John Mulaney Doesn't Need to Be Bo Burnham

John Mulaney in Baby J Comedy Special
Image via Netflix

There is, of course, nothing wrong with being so vulnerable, but it’s easy to see why John Mulaney might want to avoid it. After all, even when he scrupulously avoided a confessional approach to comedy, he still attracted plenty of fans who thought they knew “the real John Mulaney” well enough to feel betrayed by his divorce. If he were to spend the entire special digging into his deepest fears like Bo Burnham, he would only invite another kind of parasocial relationship, just as illusory and insubstantial as the last. If, from Mulaney’s position as a world-famous stand-up comedian, “likability is a jail,” then vulnerability is a jail with glass walls: one can be seen, but never truly reached.

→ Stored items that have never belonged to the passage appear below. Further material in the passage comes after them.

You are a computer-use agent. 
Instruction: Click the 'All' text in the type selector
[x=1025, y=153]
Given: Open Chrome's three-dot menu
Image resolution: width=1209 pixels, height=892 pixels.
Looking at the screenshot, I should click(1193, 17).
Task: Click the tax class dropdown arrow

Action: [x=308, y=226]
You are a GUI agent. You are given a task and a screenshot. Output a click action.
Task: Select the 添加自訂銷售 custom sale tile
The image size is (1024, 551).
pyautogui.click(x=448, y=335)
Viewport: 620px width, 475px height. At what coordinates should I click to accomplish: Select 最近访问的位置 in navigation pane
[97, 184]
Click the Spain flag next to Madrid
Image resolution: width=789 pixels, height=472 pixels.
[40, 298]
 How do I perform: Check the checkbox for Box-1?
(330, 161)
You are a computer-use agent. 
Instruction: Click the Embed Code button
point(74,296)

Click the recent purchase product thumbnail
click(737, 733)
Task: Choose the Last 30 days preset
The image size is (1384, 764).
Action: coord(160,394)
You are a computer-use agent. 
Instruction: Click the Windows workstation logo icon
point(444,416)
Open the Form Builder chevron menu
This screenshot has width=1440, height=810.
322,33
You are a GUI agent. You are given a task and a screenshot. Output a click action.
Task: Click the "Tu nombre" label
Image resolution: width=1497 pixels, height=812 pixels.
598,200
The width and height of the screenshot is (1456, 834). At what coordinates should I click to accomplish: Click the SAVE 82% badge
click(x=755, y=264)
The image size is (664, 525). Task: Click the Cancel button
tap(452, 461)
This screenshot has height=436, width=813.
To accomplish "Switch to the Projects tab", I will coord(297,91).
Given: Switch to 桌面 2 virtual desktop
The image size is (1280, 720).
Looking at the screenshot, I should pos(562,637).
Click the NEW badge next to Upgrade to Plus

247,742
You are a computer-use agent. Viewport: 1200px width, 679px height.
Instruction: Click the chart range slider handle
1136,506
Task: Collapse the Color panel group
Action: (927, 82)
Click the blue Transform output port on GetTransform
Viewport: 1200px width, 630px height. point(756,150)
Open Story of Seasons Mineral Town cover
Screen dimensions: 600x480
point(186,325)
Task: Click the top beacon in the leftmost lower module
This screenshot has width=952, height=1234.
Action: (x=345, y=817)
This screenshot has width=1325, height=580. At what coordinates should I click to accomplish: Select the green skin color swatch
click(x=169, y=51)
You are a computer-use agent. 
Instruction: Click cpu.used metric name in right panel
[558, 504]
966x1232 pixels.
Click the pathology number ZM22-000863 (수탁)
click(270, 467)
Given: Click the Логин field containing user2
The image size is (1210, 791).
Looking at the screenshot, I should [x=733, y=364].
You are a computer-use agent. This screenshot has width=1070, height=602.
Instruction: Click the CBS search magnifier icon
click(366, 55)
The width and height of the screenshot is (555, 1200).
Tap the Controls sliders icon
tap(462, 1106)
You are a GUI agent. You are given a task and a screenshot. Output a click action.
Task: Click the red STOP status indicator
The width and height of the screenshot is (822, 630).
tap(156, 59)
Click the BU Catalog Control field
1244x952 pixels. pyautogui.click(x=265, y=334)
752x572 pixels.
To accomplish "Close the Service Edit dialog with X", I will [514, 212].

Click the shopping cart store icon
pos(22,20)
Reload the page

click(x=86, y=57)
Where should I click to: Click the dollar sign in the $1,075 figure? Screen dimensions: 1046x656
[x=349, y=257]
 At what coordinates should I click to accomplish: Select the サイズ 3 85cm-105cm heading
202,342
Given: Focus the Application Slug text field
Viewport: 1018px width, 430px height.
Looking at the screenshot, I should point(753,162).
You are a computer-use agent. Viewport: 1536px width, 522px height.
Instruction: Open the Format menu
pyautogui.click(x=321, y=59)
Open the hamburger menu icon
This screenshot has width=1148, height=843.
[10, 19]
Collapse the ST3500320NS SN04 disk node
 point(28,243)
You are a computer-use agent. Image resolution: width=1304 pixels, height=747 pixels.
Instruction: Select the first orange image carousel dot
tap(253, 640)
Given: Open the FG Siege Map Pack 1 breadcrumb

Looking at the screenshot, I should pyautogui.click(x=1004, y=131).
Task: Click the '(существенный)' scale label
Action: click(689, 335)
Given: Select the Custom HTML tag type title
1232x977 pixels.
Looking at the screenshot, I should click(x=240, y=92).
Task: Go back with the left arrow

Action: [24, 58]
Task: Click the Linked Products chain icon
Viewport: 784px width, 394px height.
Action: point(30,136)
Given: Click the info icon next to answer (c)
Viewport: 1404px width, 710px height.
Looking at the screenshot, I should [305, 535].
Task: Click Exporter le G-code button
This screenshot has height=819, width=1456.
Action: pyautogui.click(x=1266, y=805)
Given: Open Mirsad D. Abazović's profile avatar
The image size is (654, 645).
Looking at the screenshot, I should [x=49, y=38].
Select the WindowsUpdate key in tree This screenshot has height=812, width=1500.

Mulaney has always prided himself as a careful craftsman and a consummate performer. In a 2019 interview with Esquire, he described the work that goes into every joke, laboring over specific phrasing and word choices to make sure they land with maximum impact: “it’s not ‘I was so tired that blah blah blah.’ You want ‘I collapsed.’” Later in the same interview, he said “I’m an entertainer, not an artist…there’s a [poet Rainer Maria] Rilke thing about how a true poet would write every day in a jail cell, poems no one would ever see. I’m not in tune with that. I want people to have a good time.”

In that light, Baby J becomes even more poignant. When Mulaney playfully riffs on his star-studded intervention and has an imaginary conversation with Al Pacino (who’s actually Pete Davidson — it makes sense in context), he’s not trying to put a happy face on deep emotional turmoil: he’s just expressing his story the best way he knows how, in a way that’s much more authentic than if he were to self-flagellate in a flannel shirt for 80 minutes. And if somebody might walk away from the special not knowing who the “real John Mulaney” is (as if they could tell if they saw it), there’s something admirable about a performer determined to be engaged with on his own terms. His audience is not his therapist: you get this much of John Mulaney in every performance, no more and certainly no less.

John Mulaney: Baby J is now available to stream on Netflix.